* Data extract
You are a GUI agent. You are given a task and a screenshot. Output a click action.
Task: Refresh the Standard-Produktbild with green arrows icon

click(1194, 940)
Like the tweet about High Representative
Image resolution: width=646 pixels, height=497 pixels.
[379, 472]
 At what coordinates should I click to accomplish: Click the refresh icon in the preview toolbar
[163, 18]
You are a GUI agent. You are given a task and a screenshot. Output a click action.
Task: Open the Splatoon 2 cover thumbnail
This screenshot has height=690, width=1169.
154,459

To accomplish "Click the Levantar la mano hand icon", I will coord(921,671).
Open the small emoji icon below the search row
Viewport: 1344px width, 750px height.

* What is being asked
After reading the entries above, report the number of lines that include the string "Open". Give no other text.

* Answer to the problem
2